PHILIPPE CLAUDEL
La muerte, a pesar de todo, puede ir de la mano de la belleza cuando está bien narrada. Y más si se inspira en Simenon.
› Por Alicia Plante
Almas grises
Philippe Claudel
Salamandra
222 páginas.
Quizá lo más notable de este bellísimo libro sea que su autor logra arrancar al crimen de la sordidez que siempre lo rodea. El misterio que ondula sobre el relato de cabo a rabo excede el mero nivel de los hechos y atañe más bien a lo indecible del alma humana, a honduras inasibles, huidizas como el sentido de la vida, quizás el asunto último de la historia. Un misterio sombrío y triste finalmente, que nos coloca, junto con el hombre que habla, en un lugar que no se vincula –porque sería irrelevante– con la ley o el castigo, ni siquiera con el bien y el mal. Es el misterio del dolor, de la pena, de la soledad de lo que se ocupa Claudel, temas en los cuales la muerte, como era de esperar, se abre paso sin ningún esfuerzo y ocupa su viejo trono con naturalidad. Y ese estilo suyo, impregnado de un intenso sentido de lo real pero también de una belleza resplandeciente, revela al lector lo mísero y heroico de cada personaje, de la historia de cada uno, intrascendente y también indispensable para la creación de la atmósfera buscada. Desde ahí Claudel apela a nuestra capacidad para bajar la guardia y el crimen se desdobla en los espejos que rodean la Primera Guerra Mundial como cometido “por error, por esperanza, por recuerdo, por terror”.
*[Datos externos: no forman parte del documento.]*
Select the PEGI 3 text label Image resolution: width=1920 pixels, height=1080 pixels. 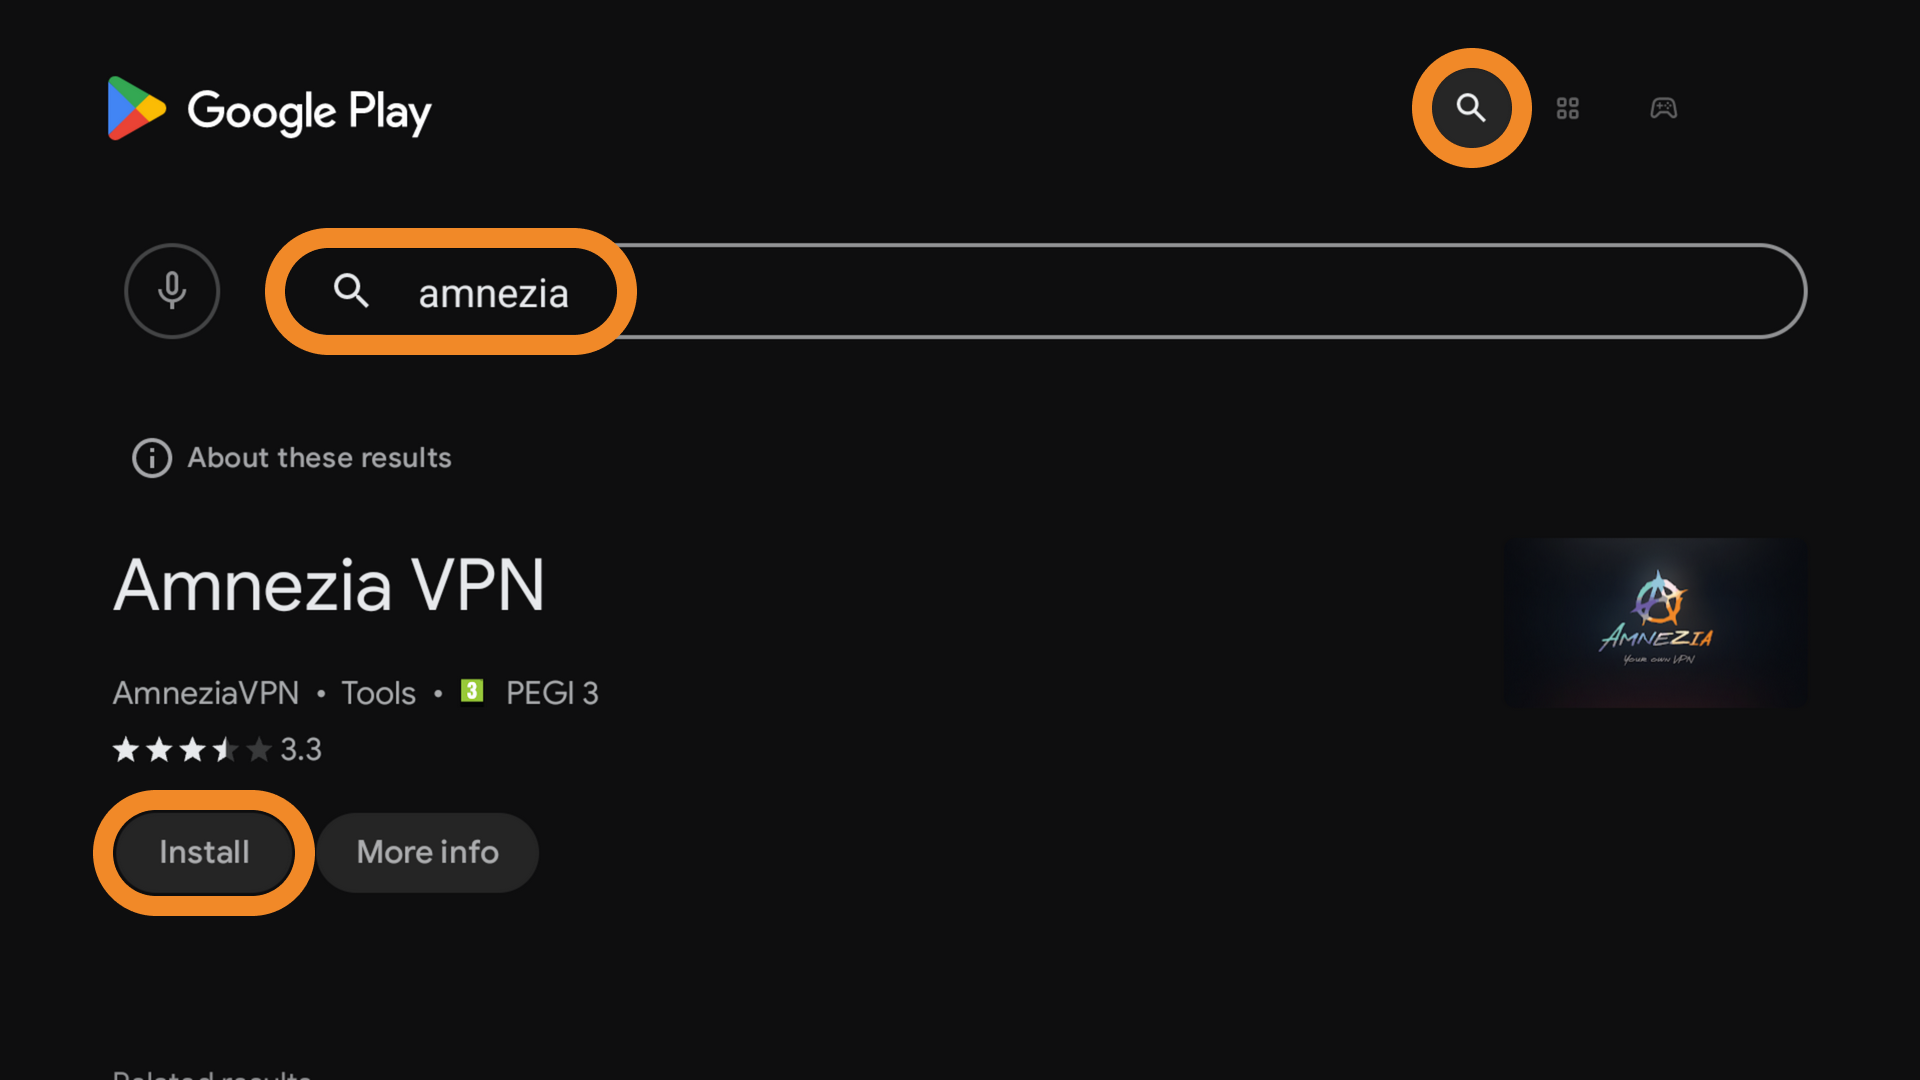tap(552, 693)
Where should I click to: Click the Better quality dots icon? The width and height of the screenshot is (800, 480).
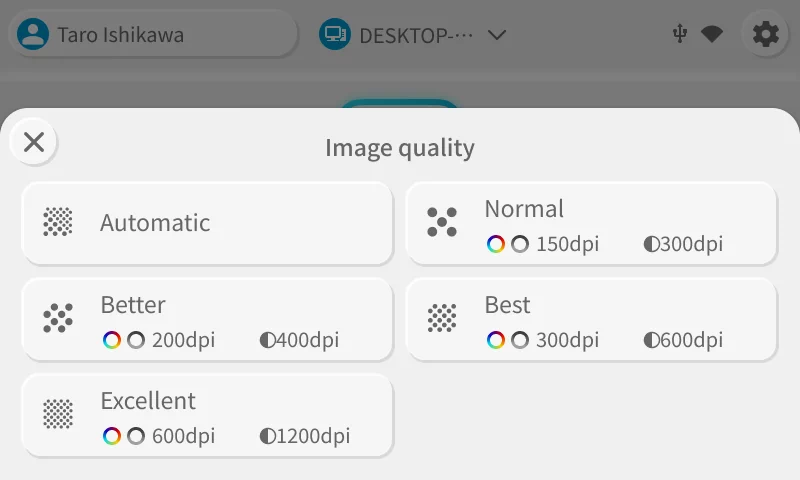pos(58,318)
La delicada elección de las palabras, la composición de las imágenes, de los seres y sus vínculos, hasta la trama, respiran el mismo aire, la misma piedad que la mejor poesía: “Tú, ya sé que no has cambiado. Es lo que tienen los muertos”; “Incluso en mitad de la nada, necesitamos saber que hay otros hombres que se nos parecen”; “Yo sabía, y sin duda él también, que se puede vivir en el pesar como en un país”, etcétera, etcétera...
La constante de esta novela –ganadora del premio Renaudot y designada Libro del Año por los libreros franceses y por la revista Lire– es ese manejo de lo bello y a la vez de lo real que tiene el autor. Ese pequeño pueblo francés del que nunca sabemos ni nos hace falta saber el nombre, escenario en diciembre de 1917 de los hechos, está a corta distancia del frente de batalla y es allí donde una fría madrugada el cuerpo helado de una niña de trece años aparece flotando en el canal: “Parecía una princesa de cuento, con los labios azules y los párpados blancos”. La conoceremos viva, a todos conoceremos, conmovidos por una historia que se mueve por el tiempo con el ritmo que le impone la memoria, que se nos vuelve casi propia. Hay sospechosos intocables, hay víctimas propiciatorias, hay abusos de poder, hay una pregunta que no acaba de encontrar respuesta –la del relator– que languidece y siempre renace a lo largo de veinte años y acaba por sorprendernos. En torno de esas circunstancias y a la vez por debajo o por encima de ellas, transcurre el relato como una mano que se abriera de a poco y nunca terminase de mostrar lo que encierra. La ternura, la impotencia ante la crueldad, ante la injusticia de los poderosos, nos conectan de modo poco usual –a través de la belleza– con el dolor y el absurdo de la guerra, con lo incomprensible de la muerte. Ninguno de los personajes es totalmente inocente y hay más víctimas que victimarios.
Claudel nos llega enancado en la mejor tradición de la literatura francesa, un fenomenal escritor de su tiempo que quizá responde a un guiño que le llega, como desde un faro en la profunda oscuridad de su mirada, del perfil enorme de Georges Simenon.